Movies

The Bikes of Wrath review – cyclists take the dustbowl migrants' road


As bike touring booms, we’ve seen a trickle of documentaries by cyclists filming their adventures on helmet cameras. This one, from Australian director Cameron Ford, is slicker than most. In 2015, Ford and four mates cycled 2,600 miles in 30 days across America in the footsteps of John Steinbeck’s Grapes of Wrath, following the route of dustbowl migrants searching for a better life.

The five men travelled on a budget of $420, the equivalent of the $18 an average depression-era family had to get them to California. This creates the slightly queasy sight of affluent guys in expensive Patagonia T-shirts slumming it and relying on the kindness of strangers – some of whom are themselves clearly only just scraping by on low incomes.

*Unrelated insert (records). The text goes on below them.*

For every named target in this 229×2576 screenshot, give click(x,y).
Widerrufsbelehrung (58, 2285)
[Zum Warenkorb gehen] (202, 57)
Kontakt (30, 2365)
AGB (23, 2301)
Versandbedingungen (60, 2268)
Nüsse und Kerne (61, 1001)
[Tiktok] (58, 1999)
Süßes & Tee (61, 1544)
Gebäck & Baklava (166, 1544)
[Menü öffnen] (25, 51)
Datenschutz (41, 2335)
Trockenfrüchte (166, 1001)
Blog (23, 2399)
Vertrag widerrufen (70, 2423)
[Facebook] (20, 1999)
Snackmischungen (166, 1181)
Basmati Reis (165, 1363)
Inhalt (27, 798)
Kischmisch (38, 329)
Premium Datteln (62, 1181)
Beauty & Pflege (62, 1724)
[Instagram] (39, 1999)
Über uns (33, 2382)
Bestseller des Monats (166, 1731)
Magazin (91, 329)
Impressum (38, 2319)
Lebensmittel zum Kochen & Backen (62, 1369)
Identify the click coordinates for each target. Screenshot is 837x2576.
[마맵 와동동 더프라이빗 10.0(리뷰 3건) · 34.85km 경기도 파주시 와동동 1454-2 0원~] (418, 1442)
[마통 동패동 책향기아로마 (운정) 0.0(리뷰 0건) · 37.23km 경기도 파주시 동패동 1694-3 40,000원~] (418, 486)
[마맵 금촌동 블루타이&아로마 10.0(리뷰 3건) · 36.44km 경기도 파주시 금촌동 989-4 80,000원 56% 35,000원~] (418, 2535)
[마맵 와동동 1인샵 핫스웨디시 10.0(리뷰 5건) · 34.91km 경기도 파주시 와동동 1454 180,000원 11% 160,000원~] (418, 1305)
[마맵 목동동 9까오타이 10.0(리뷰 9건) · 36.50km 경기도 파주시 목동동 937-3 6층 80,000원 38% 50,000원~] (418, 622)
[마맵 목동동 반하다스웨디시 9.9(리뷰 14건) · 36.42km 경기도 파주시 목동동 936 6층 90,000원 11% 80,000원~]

Ford and his buddies are a good-natured bunch, endearingly honest and unmacho about their limited cycling experience; one admits he’s never cycled more than 20km. Their plan is to busk for their supper. But, as they pedal through the Bible belt it’s kindness and hospitality all the way: guys in cowboy hats and belt buckles offering a hot meal or a bed or barn for the night to this group of tattooed man-bunned hipsters.

In the strongest scenes their hosts read extracts from The Grapes of Wrath, still so contemporary, still burning with injustice; and we see some of the extraordinary photographs of America in poverty by Dorothea Lange and Walker Evans. But the film’s journalistic ambition to examine inequality today – an update of Steinbeck for the 21st century – doesn’t come off. Ford and his mates seem like chill guys; so there’s not much white-hot wrath here. And, despite the superior production values, sometimes The Bikes of Wrath feels a bit like watching a home video by someone you’ve never met on their holiday of a lifetime.

The Bikes of Wrath is released in the UK on 13 December.